● **Exercise goal**:
Reproduce the data word for word, keeping every line complete.
=== Exercise material ===
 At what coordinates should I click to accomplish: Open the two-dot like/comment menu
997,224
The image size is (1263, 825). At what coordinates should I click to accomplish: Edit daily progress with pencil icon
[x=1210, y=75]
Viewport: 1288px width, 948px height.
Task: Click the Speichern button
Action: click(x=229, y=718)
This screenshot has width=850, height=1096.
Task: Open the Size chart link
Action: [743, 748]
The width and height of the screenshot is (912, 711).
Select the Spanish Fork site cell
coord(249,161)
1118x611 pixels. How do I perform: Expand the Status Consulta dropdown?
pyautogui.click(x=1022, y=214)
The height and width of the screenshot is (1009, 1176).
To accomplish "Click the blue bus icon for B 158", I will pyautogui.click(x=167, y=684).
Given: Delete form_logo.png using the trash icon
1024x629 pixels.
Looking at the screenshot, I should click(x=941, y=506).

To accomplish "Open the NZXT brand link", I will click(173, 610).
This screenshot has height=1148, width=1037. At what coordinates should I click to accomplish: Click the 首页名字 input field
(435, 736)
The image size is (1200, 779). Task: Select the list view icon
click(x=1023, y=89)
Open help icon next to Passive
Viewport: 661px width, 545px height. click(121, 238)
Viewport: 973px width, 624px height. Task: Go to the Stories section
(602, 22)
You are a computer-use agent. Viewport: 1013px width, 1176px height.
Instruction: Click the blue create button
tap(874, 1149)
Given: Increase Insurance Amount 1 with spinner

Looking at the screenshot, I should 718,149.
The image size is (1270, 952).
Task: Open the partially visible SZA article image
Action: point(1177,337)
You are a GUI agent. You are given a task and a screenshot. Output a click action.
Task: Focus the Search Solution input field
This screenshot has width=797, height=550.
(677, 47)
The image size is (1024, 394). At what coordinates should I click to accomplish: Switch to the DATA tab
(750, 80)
===
● **Answer for the task**:
 At what coordinates should I click to accomplish: Open the two-dot like/comment menu
997,224
The image size is (1263, 825). At what coordinates should I click to accomplish: Edit daily progress with pencil icon
[x=1210, y=75]
Viewport: 1288px width, 948px height.
Task: Click the Speichern button
Action: click(x=229, y=718)
This screenshot has width=850, height=1096.
Task: Open the Size chart link
Action: [743, 748]
The width and height of the screenshot is (912, 711).
Select the Spanish Fork site cell
coord(249,161)
1118x611 pixels. How do I perform: Expand the Status Consulta dropdown?
pyautogui.click(x=1022, y=214)
The height and width of the screenshot is (1009, 1176).
To accomplish "Click the blue bus icon for B 158", I will pyautogui.click(x=167, y=684).
Given: Delete form_logo.png using the trash icon
1024x629 pixels.
Looking at the screenshot, I should click(x=941, y=506).

To accomplish "Open the NZXT brand link", I will click(173, 610).
This screenshot has height=1148, width=1037. At what coordinates should I click to accomplish: Click the 首页名字 input field
(435, 736)
The image size is (1200, 779). Task: Select the list view icon
click(x=1023, y=89)
Open help icon next to Passive
Viewport: 661px width, 545px height. click(121, 238)
Viewport: 973px width, 624px height. Task: Go to the Stories section
(602, 22)
You are a computer-use agent. Viewport: 1013px width, 1176px height.
Instruction: Click the blue create button
tap(874, 1149)
Given: Increase Insurance Amount 1 with spinner

Looking at the screenshot, I should 718,149.
The image size is (1270, 952).
Task: Open the partially visible SZA article image
Action: point(1177,337)
You are a GUI agent. You are given a task and a screenshot. Output a click action.
Task: Focus the Search Solution input field
This screenshot has width=797, height=550.
(677, 47)
The image size is (1024, 394). At what coordinates should I click to accomplish: Switch to the DATA tab
(750, 80)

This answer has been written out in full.